**What is required**
Work through the data below and copy out every line where "cursor" is found.

Data to process: Begin

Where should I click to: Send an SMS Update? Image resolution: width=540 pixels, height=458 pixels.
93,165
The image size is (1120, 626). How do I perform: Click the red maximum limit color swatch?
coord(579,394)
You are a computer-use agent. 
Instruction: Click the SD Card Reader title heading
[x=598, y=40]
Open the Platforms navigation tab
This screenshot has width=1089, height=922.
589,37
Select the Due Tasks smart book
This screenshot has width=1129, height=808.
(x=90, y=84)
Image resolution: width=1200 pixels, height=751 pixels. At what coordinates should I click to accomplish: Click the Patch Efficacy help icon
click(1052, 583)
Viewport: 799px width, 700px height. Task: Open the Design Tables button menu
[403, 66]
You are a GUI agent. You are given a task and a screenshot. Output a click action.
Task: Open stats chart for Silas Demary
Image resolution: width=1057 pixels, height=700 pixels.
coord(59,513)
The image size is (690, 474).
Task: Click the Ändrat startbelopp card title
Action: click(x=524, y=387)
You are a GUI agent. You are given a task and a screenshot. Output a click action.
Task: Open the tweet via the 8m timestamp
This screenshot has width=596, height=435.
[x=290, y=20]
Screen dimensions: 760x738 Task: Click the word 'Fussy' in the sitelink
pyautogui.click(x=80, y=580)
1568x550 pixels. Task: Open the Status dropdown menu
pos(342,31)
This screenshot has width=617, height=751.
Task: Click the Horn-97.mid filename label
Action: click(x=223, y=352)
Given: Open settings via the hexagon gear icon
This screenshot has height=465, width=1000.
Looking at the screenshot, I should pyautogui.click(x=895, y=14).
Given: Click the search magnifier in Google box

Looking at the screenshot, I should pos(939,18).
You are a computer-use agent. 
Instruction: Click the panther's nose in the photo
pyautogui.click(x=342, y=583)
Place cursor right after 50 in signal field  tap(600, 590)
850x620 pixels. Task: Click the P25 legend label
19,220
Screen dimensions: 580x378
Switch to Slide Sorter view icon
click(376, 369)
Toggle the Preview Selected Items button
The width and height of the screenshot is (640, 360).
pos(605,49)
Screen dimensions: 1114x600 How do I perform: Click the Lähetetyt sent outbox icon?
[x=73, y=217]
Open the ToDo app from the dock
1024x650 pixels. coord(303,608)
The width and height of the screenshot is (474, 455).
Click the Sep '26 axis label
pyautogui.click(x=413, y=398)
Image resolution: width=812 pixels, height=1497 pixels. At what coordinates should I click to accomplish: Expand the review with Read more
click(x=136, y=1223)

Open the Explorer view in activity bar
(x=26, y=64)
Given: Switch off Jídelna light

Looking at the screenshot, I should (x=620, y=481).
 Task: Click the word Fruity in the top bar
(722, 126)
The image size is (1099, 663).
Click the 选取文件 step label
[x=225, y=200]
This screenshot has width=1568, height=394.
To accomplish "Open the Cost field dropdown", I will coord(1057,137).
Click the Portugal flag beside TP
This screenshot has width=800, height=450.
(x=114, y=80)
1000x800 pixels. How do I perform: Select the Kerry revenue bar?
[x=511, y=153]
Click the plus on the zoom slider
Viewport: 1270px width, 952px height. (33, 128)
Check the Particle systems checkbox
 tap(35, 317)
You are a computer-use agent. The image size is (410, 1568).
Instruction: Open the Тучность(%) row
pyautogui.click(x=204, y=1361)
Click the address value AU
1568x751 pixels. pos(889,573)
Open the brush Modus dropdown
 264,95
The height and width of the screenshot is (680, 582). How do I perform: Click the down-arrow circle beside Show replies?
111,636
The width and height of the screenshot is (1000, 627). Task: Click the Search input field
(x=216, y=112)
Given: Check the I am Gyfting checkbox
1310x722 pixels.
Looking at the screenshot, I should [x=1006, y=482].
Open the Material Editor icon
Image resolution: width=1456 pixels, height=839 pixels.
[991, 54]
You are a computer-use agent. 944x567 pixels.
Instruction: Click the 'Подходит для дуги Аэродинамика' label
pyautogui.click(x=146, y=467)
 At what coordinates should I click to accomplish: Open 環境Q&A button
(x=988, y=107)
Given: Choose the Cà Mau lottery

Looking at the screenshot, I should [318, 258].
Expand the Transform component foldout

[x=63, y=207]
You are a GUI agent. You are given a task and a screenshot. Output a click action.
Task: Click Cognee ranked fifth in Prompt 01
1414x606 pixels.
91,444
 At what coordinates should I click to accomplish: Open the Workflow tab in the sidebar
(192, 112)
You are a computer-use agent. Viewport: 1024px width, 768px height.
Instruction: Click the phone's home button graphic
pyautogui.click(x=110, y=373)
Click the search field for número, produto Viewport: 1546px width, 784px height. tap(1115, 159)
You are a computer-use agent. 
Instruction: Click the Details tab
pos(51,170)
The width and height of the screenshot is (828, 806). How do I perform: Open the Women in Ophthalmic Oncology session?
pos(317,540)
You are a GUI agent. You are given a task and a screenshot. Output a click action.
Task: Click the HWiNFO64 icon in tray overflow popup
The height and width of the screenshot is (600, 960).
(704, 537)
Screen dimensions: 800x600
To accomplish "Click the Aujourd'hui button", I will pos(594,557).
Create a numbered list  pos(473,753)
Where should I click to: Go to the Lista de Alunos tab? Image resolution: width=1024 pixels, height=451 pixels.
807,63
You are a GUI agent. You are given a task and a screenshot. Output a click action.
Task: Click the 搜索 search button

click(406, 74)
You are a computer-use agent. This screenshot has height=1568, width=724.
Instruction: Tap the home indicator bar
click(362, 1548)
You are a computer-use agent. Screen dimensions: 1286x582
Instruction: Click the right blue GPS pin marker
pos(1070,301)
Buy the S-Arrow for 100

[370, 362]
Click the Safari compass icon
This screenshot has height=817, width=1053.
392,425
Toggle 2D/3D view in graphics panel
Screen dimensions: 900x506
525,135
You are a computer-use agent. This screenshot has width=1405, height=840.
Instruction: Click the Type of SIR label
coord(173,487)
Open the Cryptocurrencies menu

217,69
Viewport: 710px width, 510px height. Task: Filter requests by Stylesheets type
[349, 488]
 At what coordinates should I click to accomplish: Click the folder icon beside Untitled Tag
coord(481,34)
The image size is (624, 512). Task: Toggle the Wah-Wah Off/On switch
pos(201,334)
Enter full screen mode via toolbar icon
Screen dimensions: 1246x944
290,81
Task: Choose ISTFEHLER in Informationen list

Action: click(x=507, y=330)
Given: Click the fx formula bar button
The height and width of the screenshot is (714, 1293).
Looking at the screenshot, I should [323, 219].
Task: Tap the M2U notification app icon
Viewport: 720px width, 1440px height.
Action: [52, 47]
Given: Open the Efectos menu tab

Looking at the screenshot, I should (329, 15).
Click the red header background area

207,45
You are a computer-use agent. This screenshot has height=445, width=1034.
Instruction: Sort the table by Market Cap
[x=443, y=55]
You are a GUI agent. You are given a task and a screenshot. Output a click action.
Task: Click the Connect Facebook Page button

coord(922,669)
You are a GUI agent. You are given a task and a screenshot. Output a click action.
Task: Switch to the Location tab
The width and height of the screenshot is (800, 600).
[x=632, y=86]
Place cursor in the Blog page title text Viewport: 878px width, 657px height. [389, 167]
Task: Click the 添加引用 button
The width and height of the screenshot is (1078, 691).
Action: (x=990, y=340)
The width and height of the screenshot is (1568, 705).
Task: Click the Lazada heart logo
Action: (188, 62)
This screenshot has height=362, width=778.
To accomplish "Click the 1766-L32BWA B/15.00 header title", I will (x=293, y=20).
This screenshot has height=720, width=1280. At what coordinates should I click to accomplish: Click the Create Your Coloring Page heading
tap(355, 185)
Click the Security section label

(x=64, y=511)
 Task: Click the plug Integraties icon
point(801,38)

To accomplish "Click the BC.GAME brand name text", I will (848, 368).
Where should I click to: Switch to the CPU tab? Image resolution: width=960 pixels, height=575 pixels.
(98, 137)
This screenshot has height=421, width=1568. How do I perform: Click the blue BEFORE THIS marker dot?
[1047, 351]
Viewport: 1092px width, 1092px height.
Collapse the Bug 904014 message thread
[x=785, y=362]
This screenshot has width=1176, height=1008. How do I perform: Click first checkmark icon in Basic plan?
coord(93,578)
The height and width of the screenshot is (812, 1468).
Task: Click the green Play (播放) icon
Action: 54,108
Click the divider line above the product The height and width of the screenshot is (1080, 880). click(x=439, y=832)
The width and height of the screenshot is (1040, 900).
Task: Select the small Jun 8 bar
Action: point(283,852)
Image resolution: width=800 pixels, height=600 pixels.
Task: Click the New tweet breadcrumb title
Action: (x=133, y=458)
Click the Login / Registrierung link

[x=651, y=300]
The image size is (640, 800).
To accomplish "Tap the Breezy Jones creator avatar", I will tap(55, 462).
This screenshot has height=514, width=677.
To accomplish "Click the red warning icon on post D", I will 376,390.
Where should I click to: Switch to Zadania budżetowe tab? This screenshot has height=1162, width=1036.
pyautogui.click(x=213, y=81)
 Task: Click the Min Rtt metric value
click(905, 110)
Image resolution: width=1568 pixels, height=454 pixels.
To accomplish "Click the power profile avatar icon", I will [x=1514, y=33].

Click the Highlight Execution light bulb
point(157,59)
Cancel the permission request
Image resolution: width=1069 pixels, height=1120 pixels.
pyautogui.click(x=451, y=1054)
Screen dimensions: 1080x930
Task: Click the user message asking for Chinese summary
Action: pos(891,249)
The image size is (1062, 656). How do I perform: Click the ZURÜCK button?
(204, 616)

Data to process: End

**Answer**
Place cursor right after 50 in signal field  tap(600, 590)
Place cursor in the Blog page title text Viewport: 878px width, 657px height. [389, 167]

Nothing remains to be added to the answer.